El mundo entero sigue pendiente de los acontecimientos en los
Estados Unidos y de las enormes repercusiones que tienen estos
luctuosos sucesos en el resto del planeta. La primera de las
prioridades ha sido el rescate de las víctimas, como no podía ser
de otra manera. Pero ahora, a las temidas consecuencias de un
agravamiento de la situación económica, ya de por sí desacelerada,
se añade un clima prebélico, ante una previsible guerra, ya
anunciada por las autoridades militares estadounidenses casi desde
el primer momento, cuando aún las primeras imágenes de la tragedia
sobrecogían al mundo.
Afortunadamente, en un primer momento se impuso una serenidad
más que necesaria en la Casa Blanca, lo contrario hubiera sido no
sólo contraproducente, sino además una reacción irreflexiva y fuera
de lugar que sólo Dios sabe adónde nos hubiera conducido. Sin
embargo, con el correr del tiempo, la incertidumbre sobre las
acciones que emprendan los Estados Unidos y la reacción de los
radicales islámicos frente a ellas, hacen que el mundo occidental
se muestre altamente preocupado. Y no es para menos.
_ _ _ _ _ _ _
#### TAREA ASIGNADA
Indica si cada afirmación concuerda con el texto de arriba sobre los sucesos en los Estados Unidos. Responde sí o no y cita sin cambios las palabras del texto que lo deciden.
(a) El rescate de las víctimas fue la primera prioridad.
(b) Antes de estos sucesos, la situación económica se encontraba en plena expansión.
(c) Al principio, la Casa Blanca reaccionó de forma irreflexiva.
_ _ _ _ _ _ _
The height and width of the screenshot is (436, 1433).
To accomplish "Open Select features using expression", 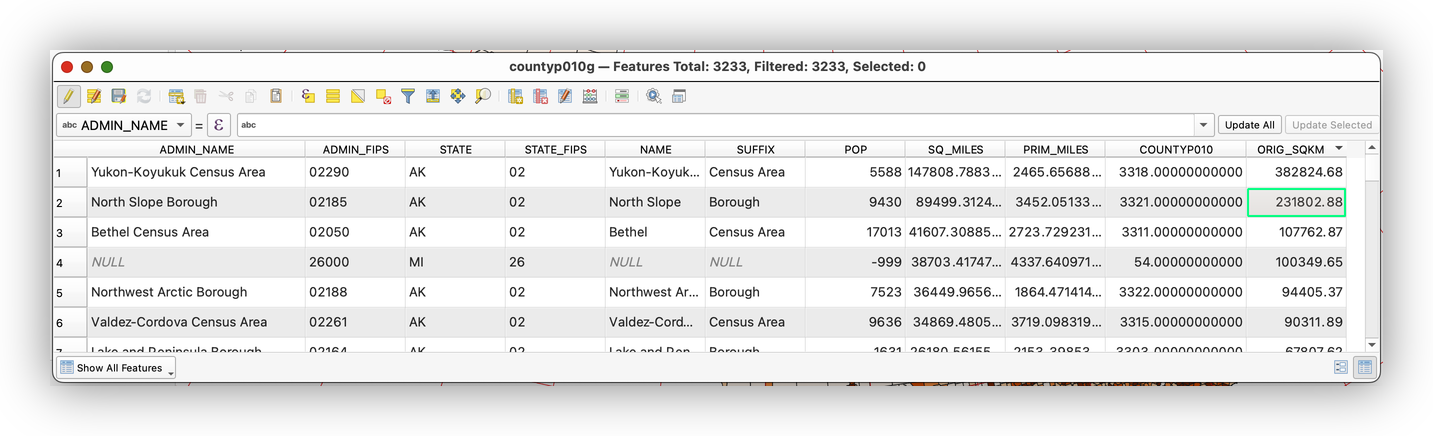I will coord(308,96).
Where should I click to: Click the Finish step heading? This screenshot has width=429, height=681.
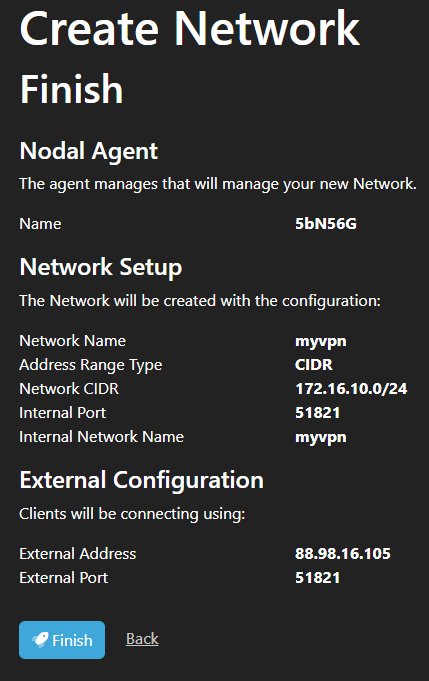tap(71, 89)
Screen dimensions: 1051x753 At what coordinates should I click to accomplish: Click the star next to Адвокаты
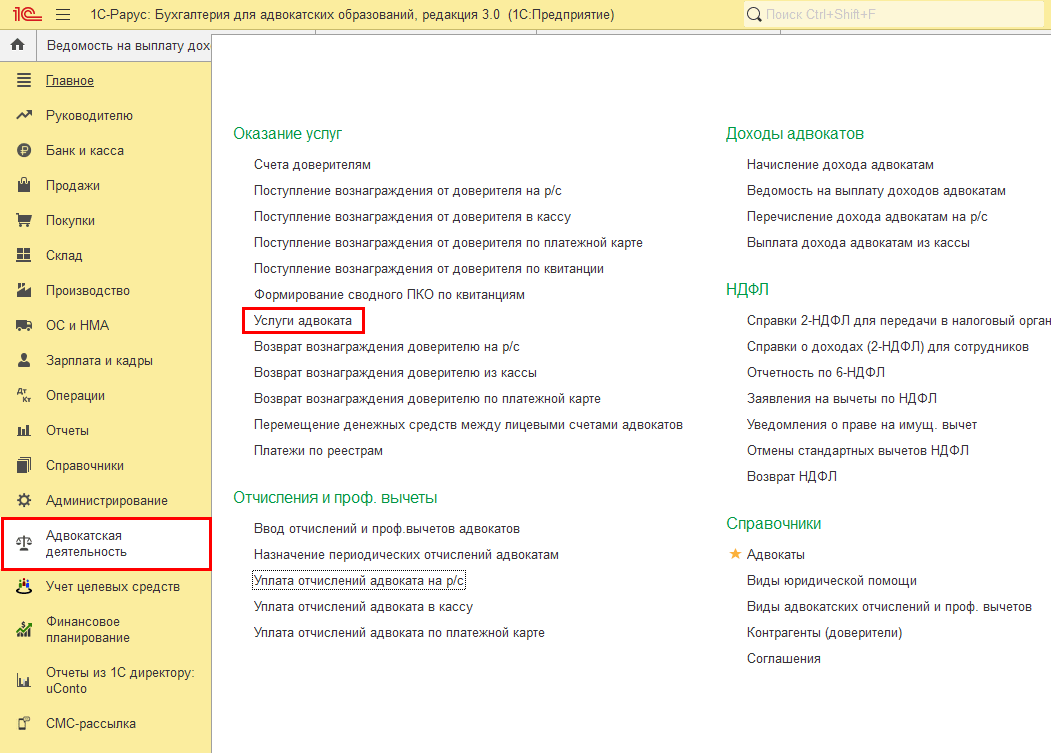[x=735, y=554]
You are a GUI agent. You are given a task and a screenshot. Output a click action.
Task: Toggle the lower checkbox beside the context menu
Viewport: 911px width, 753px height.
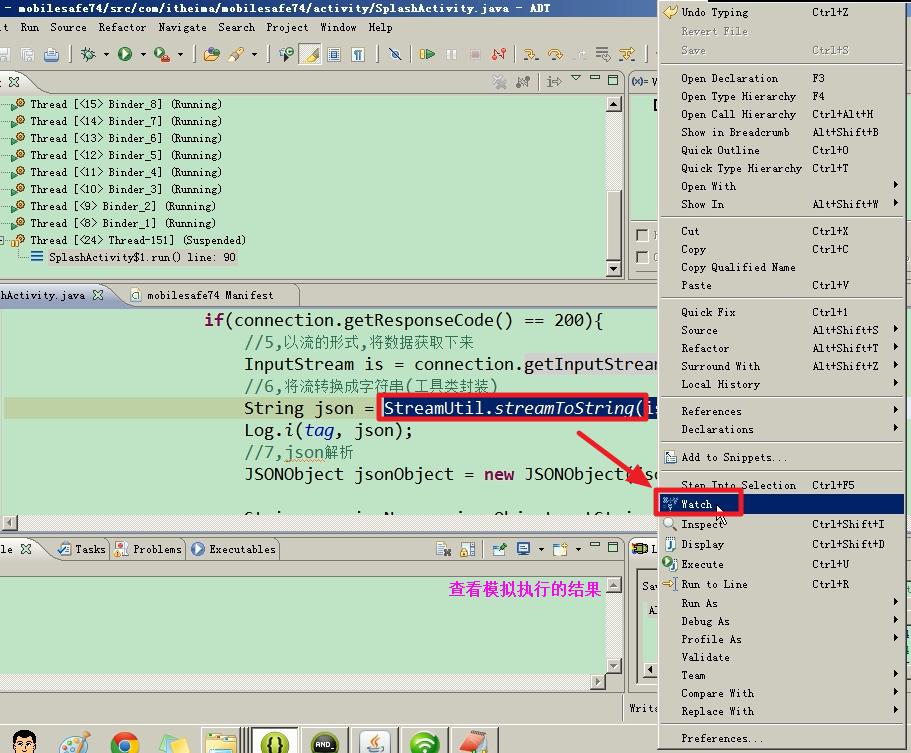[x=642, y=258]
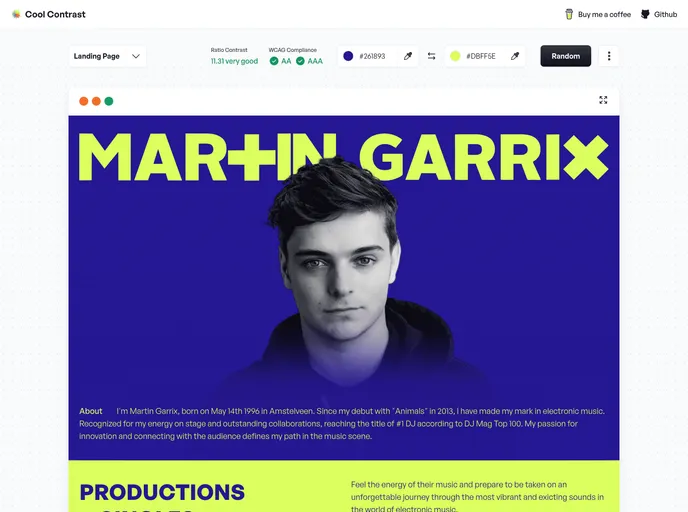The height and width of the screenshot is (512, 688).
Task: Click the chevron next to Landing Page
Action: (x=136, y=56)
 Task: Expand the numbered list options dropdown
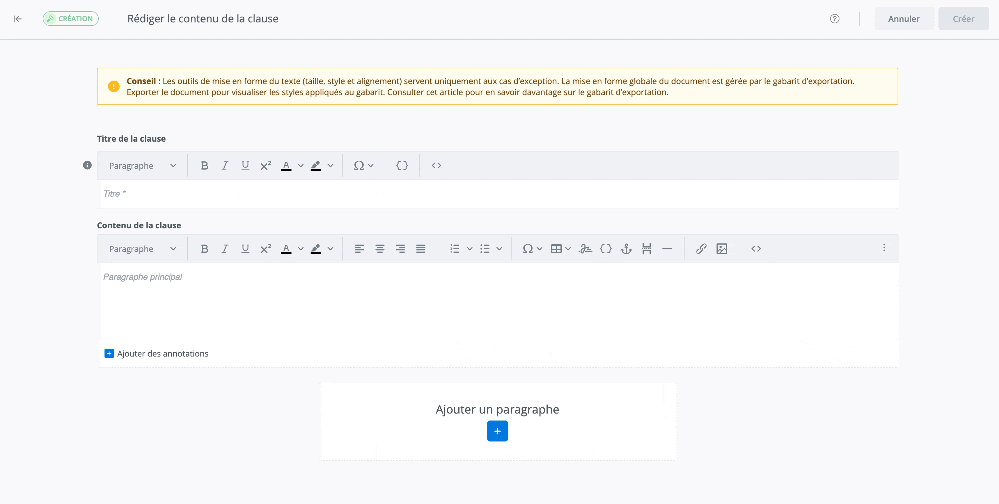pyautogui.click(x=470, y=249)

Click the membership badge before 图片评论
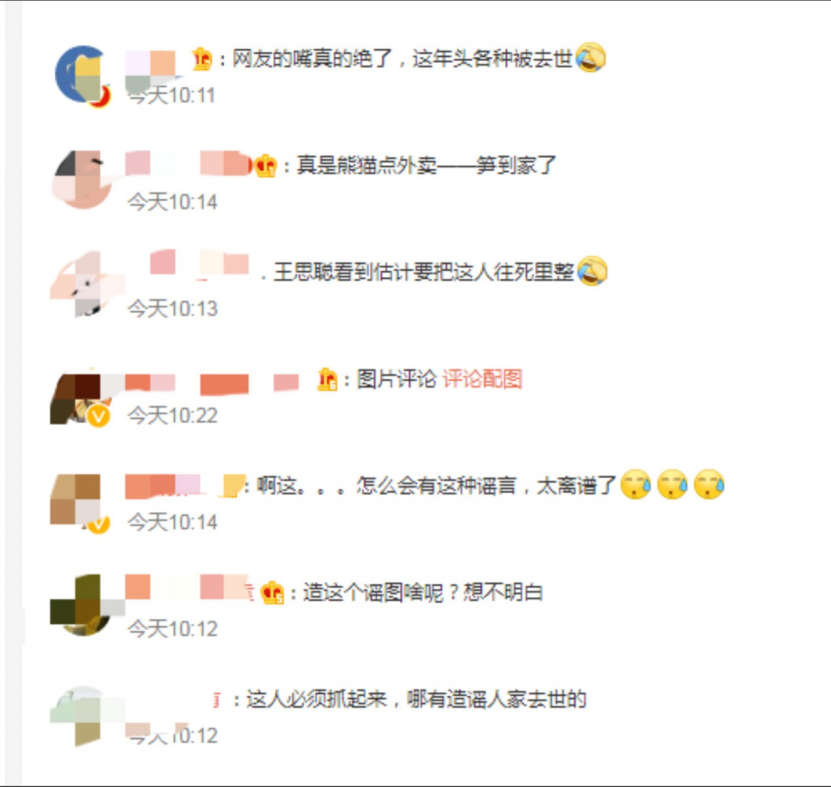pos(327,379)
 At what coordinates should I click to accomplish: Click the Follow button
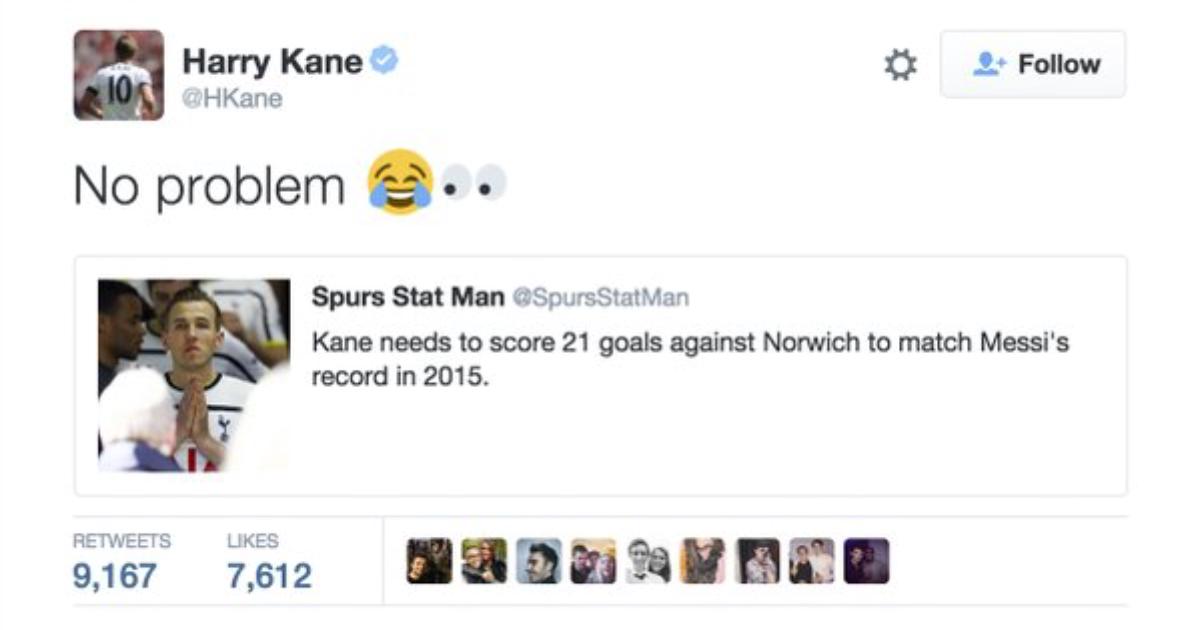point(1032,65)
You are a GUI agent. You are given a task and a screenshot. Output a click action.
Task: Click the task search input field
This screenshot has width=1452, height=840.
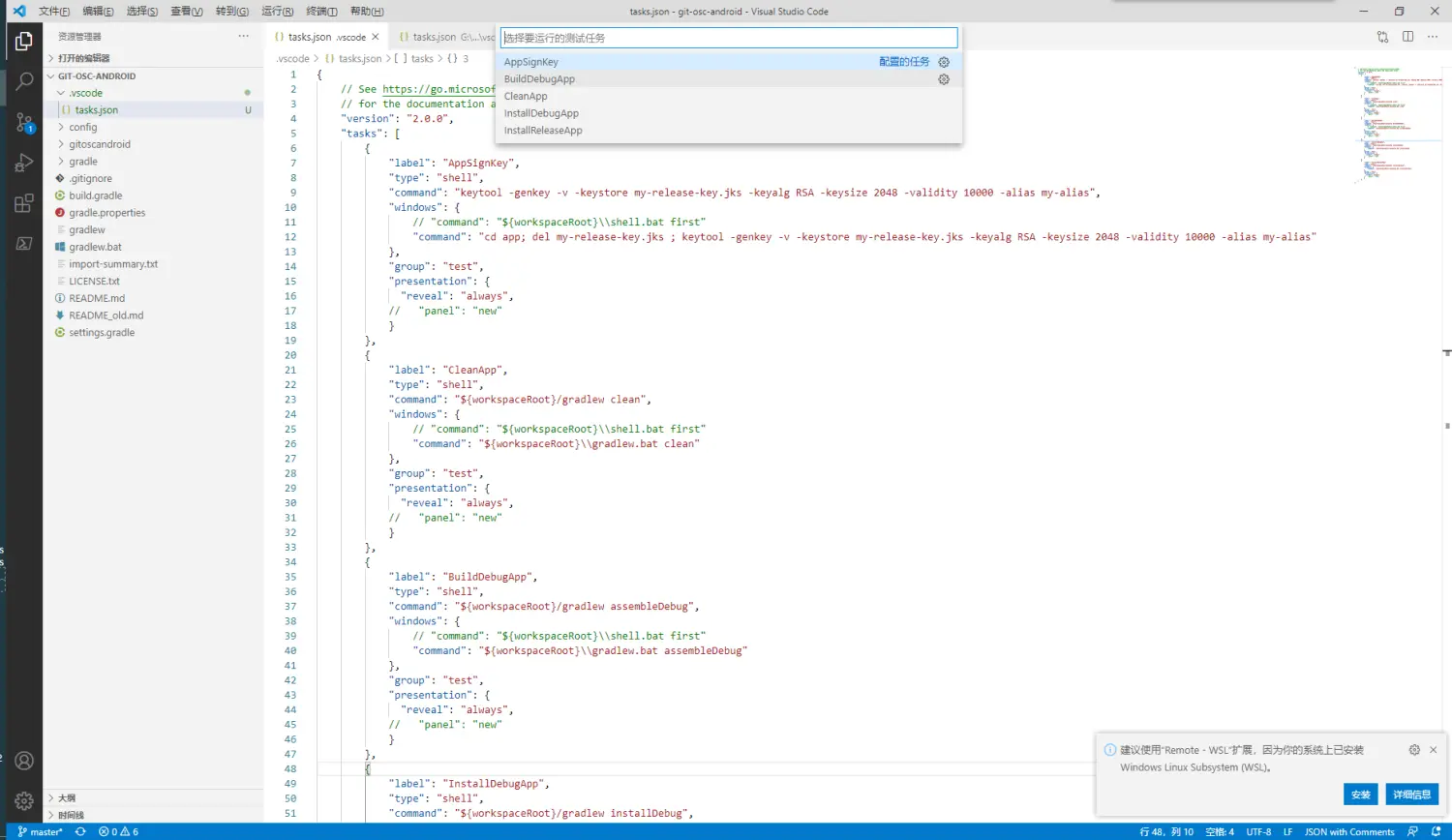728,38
_ _ _ _ _ _ _
#### TAREA RESUELTA
(a) Sí: «La primera de las prioridades ha sido el rescate de las víctimas».
(b) No: «un agravamiento de la situación económica, ya de por sí desacelerada».
(c) No: «en un primer momento se impuso una serenidad más que necesaria en la Casa Blanca».